Render the listing below as a Markdown table with the columns "Row" and "Line". Put each line in its own numbered row and omit blank lines.

------------------------------------

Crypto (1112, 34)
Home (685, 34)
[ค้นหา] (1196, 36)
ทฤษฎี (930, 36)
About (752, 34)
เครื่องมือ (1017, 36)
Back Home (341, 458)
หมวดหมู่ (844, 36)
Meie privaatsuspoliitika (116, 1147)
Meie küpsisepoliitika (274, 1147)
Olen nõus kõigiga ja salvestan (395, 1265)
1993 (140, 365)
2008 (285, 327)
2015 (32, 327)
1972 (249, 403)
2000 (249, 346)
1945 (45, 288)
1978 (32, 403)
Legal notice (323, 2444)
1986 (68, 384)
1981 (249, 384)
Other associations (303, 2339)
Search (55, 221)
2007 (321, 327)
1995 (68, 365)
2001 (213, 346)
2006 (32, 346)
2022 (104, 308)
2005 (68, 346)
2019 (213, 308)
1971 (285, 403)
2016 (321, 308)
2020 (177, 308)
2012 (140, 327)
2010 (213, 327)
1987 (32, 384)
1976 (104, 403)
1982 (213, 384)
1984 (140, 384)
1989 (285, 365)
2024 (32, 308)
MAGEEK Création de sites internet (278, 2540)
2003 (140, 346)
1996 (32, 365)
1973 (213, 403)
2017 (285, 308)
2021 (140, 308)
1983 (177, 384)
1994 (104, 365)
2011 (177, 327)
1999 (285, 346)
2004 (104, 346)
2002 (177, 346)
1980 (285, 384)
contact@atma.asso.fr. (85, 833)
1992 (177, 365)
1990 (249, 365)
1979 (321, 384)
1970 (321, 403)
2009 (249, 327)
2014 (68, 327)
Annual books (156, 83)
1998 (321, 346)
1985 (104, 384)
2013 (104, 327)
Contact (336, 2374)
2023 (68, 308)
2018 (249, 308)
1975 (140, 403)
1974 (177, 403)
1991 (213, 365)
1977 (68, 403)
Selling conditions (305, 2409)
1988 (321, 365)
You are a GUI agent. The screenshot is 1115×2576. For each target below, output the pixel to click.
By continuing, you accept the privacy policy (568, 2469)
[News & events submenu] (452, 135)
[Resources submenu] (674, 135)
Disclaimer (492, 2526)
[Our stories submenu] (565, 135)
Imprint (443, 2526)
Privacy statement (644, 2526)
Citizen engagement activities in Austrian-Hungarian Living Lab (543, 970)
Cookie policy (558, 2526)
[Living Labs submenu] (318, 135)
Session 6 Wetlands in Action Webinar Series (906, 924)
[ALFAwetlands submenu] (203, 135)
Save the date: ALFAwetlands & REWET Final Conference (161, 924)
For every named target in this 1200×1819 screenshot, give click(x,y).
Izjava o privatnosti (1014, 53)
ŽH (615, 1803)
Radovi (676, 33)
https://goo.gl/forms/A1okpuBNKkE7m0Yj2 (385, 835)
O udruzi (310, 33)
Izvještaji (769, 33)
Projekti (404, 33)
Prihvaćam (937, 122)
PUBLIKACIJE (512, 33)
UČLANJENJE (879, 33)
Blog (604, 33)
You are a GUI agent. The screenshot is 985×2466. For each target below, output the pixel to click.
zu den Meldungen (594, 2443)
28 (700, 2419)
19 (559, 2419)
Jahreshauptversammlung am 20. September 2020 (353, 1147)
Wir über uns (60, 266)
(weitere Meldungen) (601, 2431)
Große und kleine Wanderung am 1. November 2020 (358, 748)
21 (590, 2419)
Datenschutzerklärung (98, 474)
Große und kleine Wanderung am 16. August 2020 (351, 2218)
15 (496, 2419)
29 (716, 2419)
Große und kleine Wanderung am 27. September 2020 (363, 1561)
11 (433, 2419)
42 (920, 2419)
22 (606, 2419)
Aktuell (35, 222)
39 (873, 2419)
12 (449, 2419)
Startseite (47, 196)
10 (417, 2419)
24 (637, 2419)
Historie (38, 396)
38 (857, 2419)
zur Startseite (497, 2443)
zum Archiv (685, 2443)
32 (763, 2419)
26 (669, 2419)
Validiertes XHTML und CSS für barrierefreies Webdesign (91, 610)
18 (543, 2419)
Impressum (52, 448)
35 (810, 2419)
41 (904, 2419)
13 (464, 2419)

------------------------------------

[COMPLETED TASK]
| Row | Line |
|---|---|
| 1 | Crypto (1112, 34) |
| 2 | Home (685, 34) |
| 3 | [ค้นหา] (1196, 36) |
| 4 | ทฤษฎี (930, 36) |
| 5 | About (752, 34) |
| 6 | เครื่องมือ (1017, 36) |
| 7 | Back Home (341, 458) |
| 8 | หมวดหมู่ (844, 36) |
| 9 | Meie privaatsuspoliitika (116, 1147) |
| 10 | Meie küpsisepoliitika (274, 1147) |
| 11 | Olen nõus kõigiga ja salvestan (395, 1265) |
| 12 | 1993 (140, 365) |
| 13 | 2008 (285, 327) |
| 14 | 2015 (32, 327) |
| 15 | 1972 (249, 403) |
| 16 | 2000 (249, 346) |
| 17 | 1945 (45, 288) |
| 18 | 1978 (32, 403) |
| 19 | Legal notice (323, 2444) |
| 20 | 1986 (68, 384) |
| 21 | 1981 (249, 384) |
| 22 | Other associations (303, 2339) |
| 23 | Search (55, 221) |
| 24 | 2007 (321, 327) |
| 25 | 1995 (68, 365) |
| 26 | 2001 (213, 346) |
| 27 | 2006 (32, 346) |
| 28 | 2022 (104, 308) |
| 29 | 2005 (68, 346) |
| 30 | 2019 (213, 308) |
| 31 | 1971 (285, 403) |
| 32 | 2016 (321, 308) |
| 33 | 2020 (177, 308) |
| 34 | 2012 (140, 327) |
| 35 | 2010 (213, 327) |
| 36 | 1987 (32, 384) |
| 37 | 1976 (104, 403) |
| 38 | 1982 (213, 384) |
| 39 | 1984 (140, 384) |
| 40 | 1989 (285, 365) |
| 41 | 2024 (32, 308) |
| 42 | MAGEEK Création de sites internet (278, 2540) |
| 43 | 2003 (140, 346) |
| 44 | 1996 (32, 365) |
| 45 | 1973 (213, 403) |
| 46 | 2017 (285, 308) |
| 47 | 2021 (140, 308) |
| 48 | 1983 (177, 384) |
| 49 | 1994 (104, 365) |
| 50 | 2011 (177, 327) |
| 51 | 1999 (285, 346) |
| 52 | 2004 (104, 346) |
| 53 | 2002 (177, 346) |
| 54 | 1980 (285, 384) |
| 55 | contact@atma.asso.fr. (85, 833) |
| 56 | 1992 (177, 365) |
| 57 | 1990 (249, 365) |
| 58 | 1979 (321, 384) |
| 59 | 1970 (321, 403) |
| 60 | 2009 (249, 327) |
| 61 | 2014 (68, 327) |
| 62 | Annual books (156, 83) |
| 63 | 1998 (321, 346) |
| 64 | 1985 (104, 384) |
| 65 | 2013 (104, 327) |
| 66 | Contact (336, 2374) |
| 67 | 2023 (68, 308) |
| 68 | 2018 (249, 308) |
| 69 | 1975 (140, 403) |
| 70 | 1974 (177, 403) |
| 71 | 1991 (213, 365) |
| 72 | 1977 (68, 403) |
| 73 | Selling conditions (305, 2409) |
| 74 | 1988 (321, 365) |
| 75 | You are a GUI agent. The screenshot is 1115×2576. For each target below, output the pixel to click. |
| 76 | By continuing, you accept the privacy policy (568, 2469) |
| 77 | [News & events submenu] (452, 135) |
| 78 | [Resources submenu] (674, 135) |
| 79 | Disclaimer (492, 2526) |
| 80 | [Our stories submenu] (565, 135) |
| 81 | Imprint (443, 2526) |
| 82 | Privacy statement (644, 2526) |
| 83 | Citizen engagement activities in Austrian-Hungarian Living Lab (543, 970) |
| 84 | Cookie policy (558, 2526) |
| 85 | [Living Labs submenu] (318, 135) |
| 86 | Session 6 Wetlands in Action Webinar Series (906, 924) |
| 87 | [ALFAwetlands submenu] (203, 135) |
| 88 | Save the date: ALFAwetlands & REWET Final Conference (161, 924) |
| 89 | For every named target in this 1200×1819 screenshot, give click(x,y). |
| 90 | Izjava o privatnosti (1014, 53) |
| 91 | ŽH (615, 1803) |
| 92 | Radovi (676, 33) |
| 93 | https://goo.gl/forms/A1okpuBNKkE7m0Yj2 (385, 835) |
| 94 | O udruzi (310, 33) |
| 95 | Izvještaji (769, 33) |
| 96 | Projekti (404, 33) |
| 97 | Prihvaćam (937, 122) |
| 98 | PUBLIKACIJE (512, 33) |
| 99 | UČLANJENJE (879, 33) |
| 100 | Blog (604, 33) |
| 101 | You are a GUI agent. The screenshot is 985×2466. For each target below, output the pixel to click. |
| 102 | zu den Meldungen (594, 2443) |
| 103 | 28 (700, 2419) |
| 104 | 19 (559, 2419) |
| 105 | Jahreshauptversammlung am 20. September 2020 (353, 1147) |
| 106 | Wir über uns (60, 266) |
| 107 | (weitere Meldungen) (601, 2431) |
| 108 | Große und kleine Wanderung am 1. November 2020 (358, 748) |
| 109 | 21 (590, 2419) |
| 110 | Datenschutzerklärung (98, 474) |
| 111 | Große und kleine Wanderung am 16. August 2020 (351, 2218) |
| 112 | 15 (496, 2419) |
| 113 | 29 (716, 2419) |
| 114 | Große und kleine Wanderung am 27. September 2020 (363, 1561) |
| 115 | 11 (433, 2419) |
| 116 | 42 (920, 2419) |
| 117 | 22 (606, 2419) |
| 118 | Aktuell (35, 222) |
| 119 | 39 (873, 2419) |
| 120 | 12 (449, 2419) |
| 121 | Startseite (47, 196) |
| 122 | 10 (417, 2419) |
| 123 | 24 (637, 2419) |
| 124 | Historie (38, 396) |
| 125 | 38 (857, 2419) |
| 126 | zur Startseite (497, 2443) |
| 127 | zum Archiv (685, 2443) |
| 128 | 32 (763, 2419) |
| 129 | 26 (669, 2419) |
| 130 | Validiertes XHTML und CSS für barrierefreies Webdesign (91, 610) |
| 131 | 18 (543, 2419) |
| 132 | Impressum (52, 448) |
| 133 | 35 (810, 2419) |
| 134 | 41 (904, 2419) |
| 135 | 13 (464, 2419) |